╭──

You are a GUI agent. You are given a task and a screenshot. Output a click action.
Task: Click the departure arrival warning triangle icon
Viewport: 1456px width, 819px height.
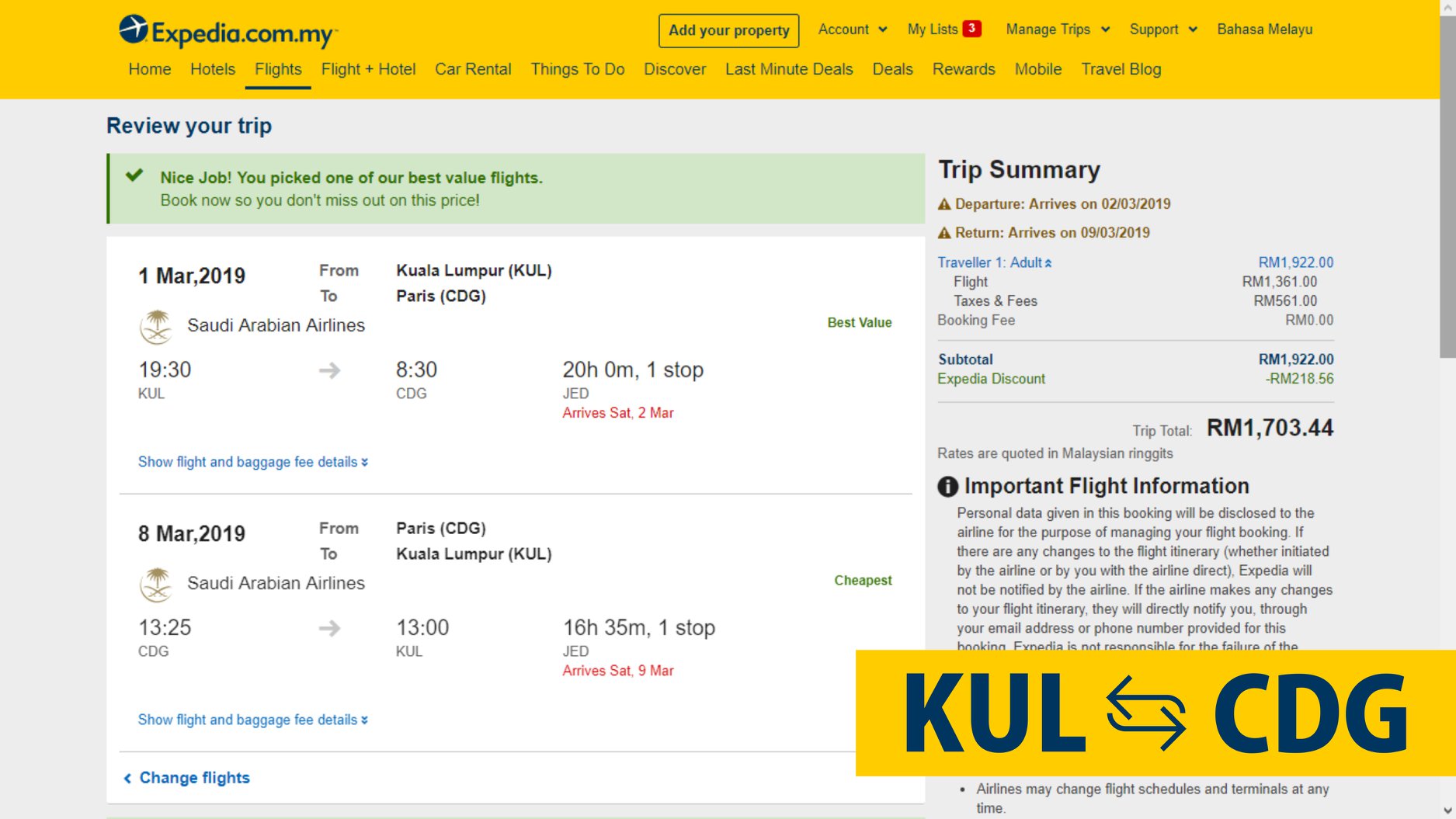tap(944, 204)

╰──
╭──

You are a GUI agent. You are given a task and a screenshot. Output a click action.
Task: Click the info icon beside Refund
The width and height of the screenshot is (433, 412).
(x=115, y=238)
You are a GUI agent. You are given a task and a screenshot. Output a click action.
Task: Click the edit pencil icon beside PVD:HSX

╰──
╭──

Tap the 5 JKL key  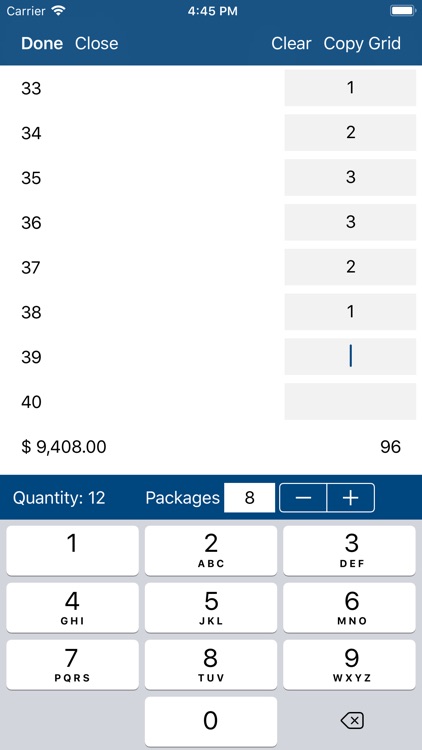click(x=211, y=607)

╰──

Locate each line in the records that contains the string "beside", and copy those lines out in full.

Reply
Task: Click the info icon beside Refund
Task: Click the edit pencil icon beside PVD:HSX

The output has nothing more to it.